History
The church in Sucha (Zuchen) was built in the 14th century, and then rebuilt in the next century in the late Gothic style. The early modern and modern modernizations and renovations of the building were carried out, among others, in the 19th and 20th centuries. After World War II, the building was taken by displaced Catholics, who reconsecrated the church to the Exaltation of the Holy Cross dedication. In 1962, the facades and roof structure of the monument were renovated.
Architecture
The church was built of bricks with a monk and Flemish bond and erratic stones used mainly in the lower parts of the building. The result was an aisleless structure on a rectangular plan, without an externally separated chancel, with a four-sided tower with three floors on the west side. It was a typical spatial arrangement for the village parish churches of the northern region of West Pomerania.

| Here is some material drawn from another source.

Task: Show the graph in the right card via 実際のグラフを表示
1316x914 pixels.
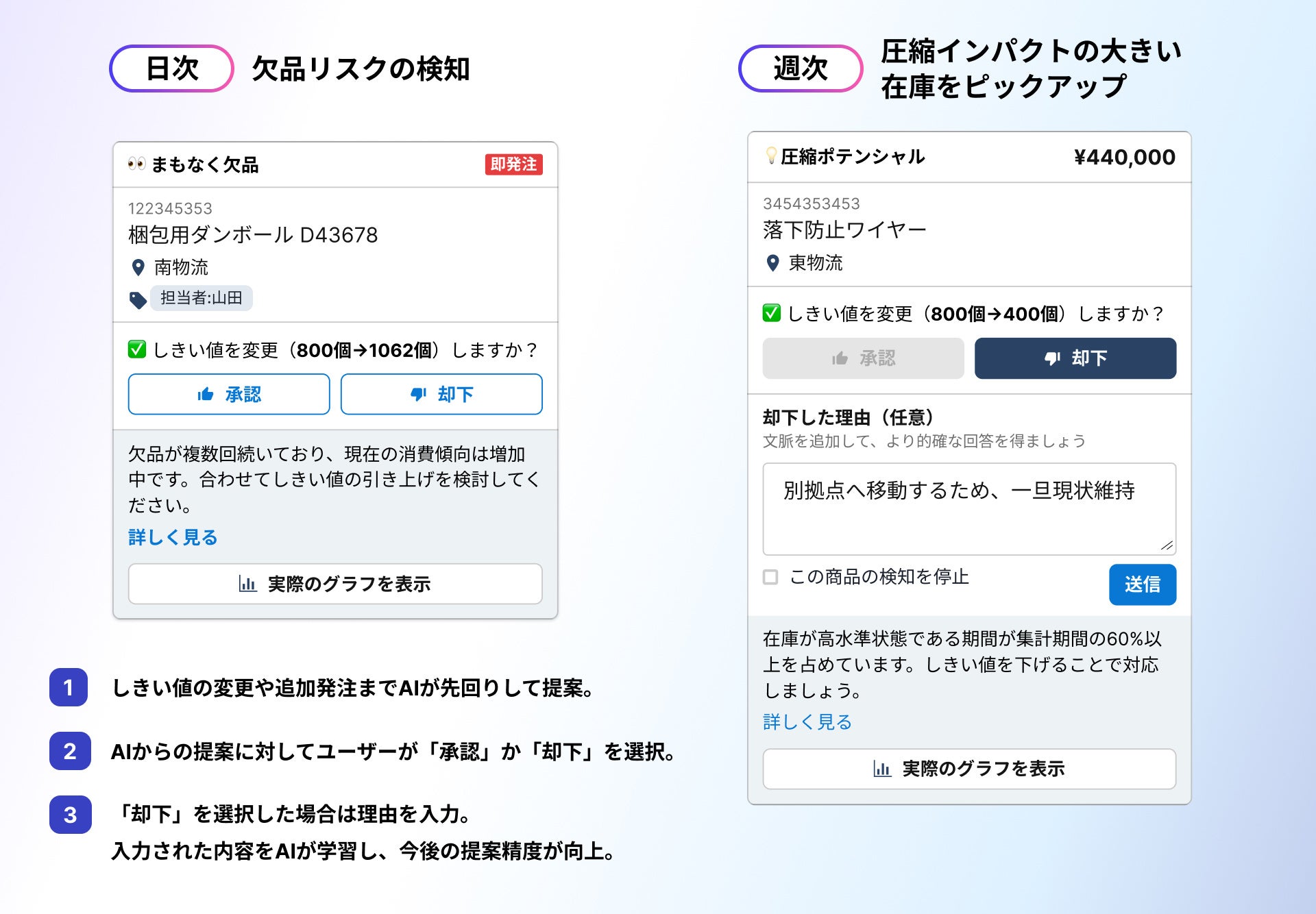Action: coord(968,769)
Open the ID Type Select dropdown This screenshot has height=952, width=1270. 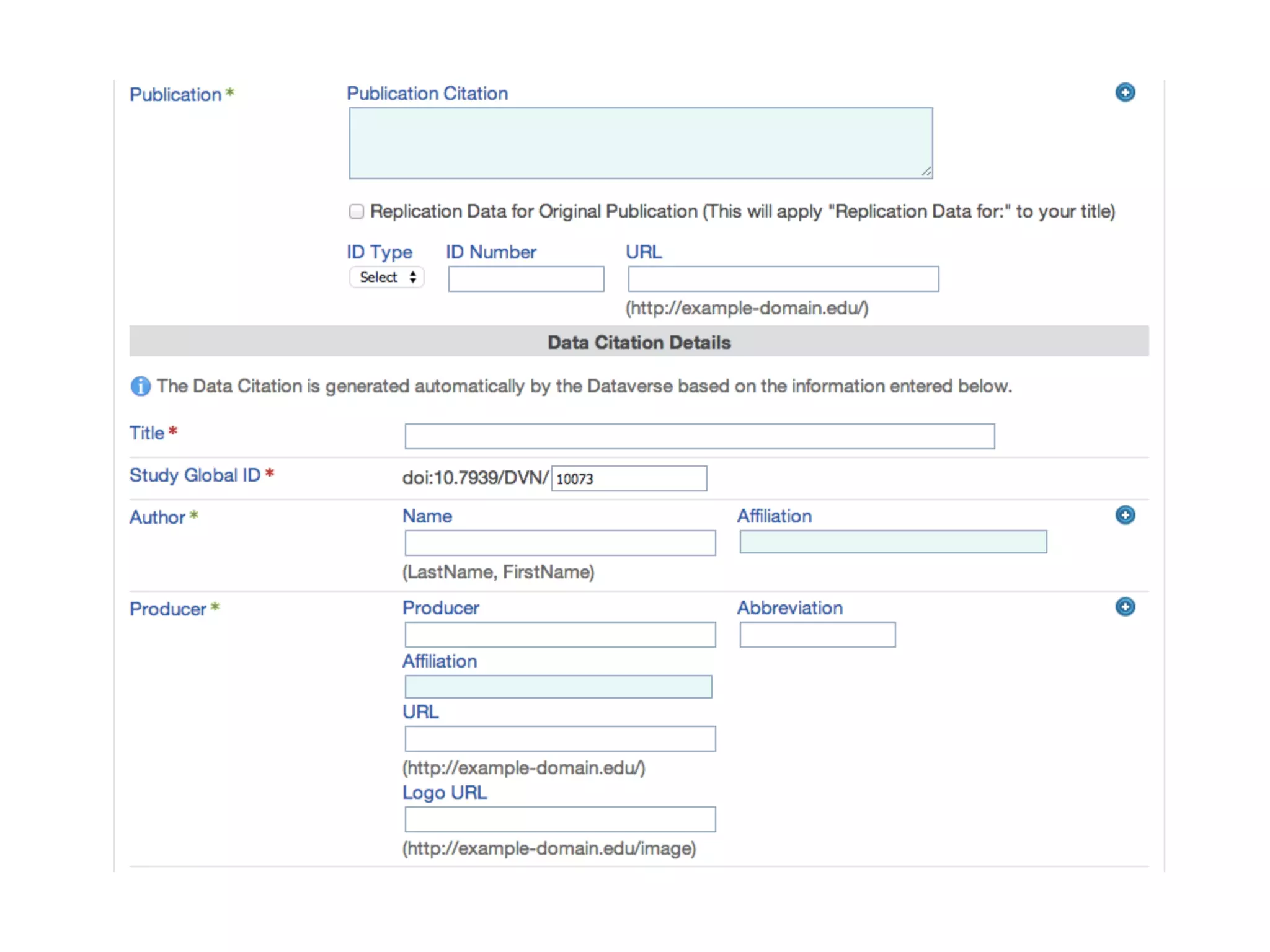pos(386,277)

The northern and southern walls of the nave were covered with lizeno-buttresses. The plinth was not separated, but the largest boulders were used in the lower parts of the walls. Between the buttresses and from the east, windows were pierced, probably initially pointed, perhaps in stepped jambs. The two eastern windows were separated by a semicircular blende, under which a small panel was placed, perhaps originally serving as a alms’ niche for donating. In the southern wall, in addition to windows, an entrance portal to the nave was also created. Inside nave was covered with a wooden ceiling.
From the east, the roof of the nave rested on a triangular gable, richly and tastefully decorated for a village church, which was separated from the eastern wall by a plastered frieze and a frieze made of oblique bricks. Both friezes were finished at the corners of the nave. The gable itself was separated by narrow, pointed blendes arranged in a pyramid. With the exception of two extreme blendes, all of them were divided by horizontal, brick shafts, most of them were also pierced with small openings illuminating the attic. The composition of the gable was completed by a round blende set at the very top.
In the ground floor of the tower a high, pointed, five-order portal was placed. Above, the west façade was decorated with two very narrow and high blendes with two-side heads, and two similar but lower blendes were created on the top floor, where flanked two stepped openings. The side walls of the tower on the top floor had a similar layout, but with a circular blendes in the middle. Additionally, on the second floor of the southern façade, a row of lancet blendes was created, and on the northern floor – a single one, pierced by window. The eastern wall of the tower, partly covered with a roof of the nave, was decorated with a plastered frieze and two small blendes.
Current state
The church in Sucha is one of the best preserved and most picturesque Gothic, sacral buildings in the Koszalin region. It has retained the original spatial layout, enlarged only by a later, interesting porch of the timber-frame structure. Particularly noteworthy is the eastern gable and the tower with different decorations of individual elevations. Unfortunately, the north and south windows are the result of early modern transformations.
bibliography:
Die Bau- und Kunstdenkmäler des Regierungs-Bezirks Köslin, Die Kreise Köslin und Kolberg-Körlin, red. L.Böttger, Stettin 1889.
Kubicki D., Gotyckie świątynie powiatów koszalińskiego i kołobrzeskiego, Pelplin 2001.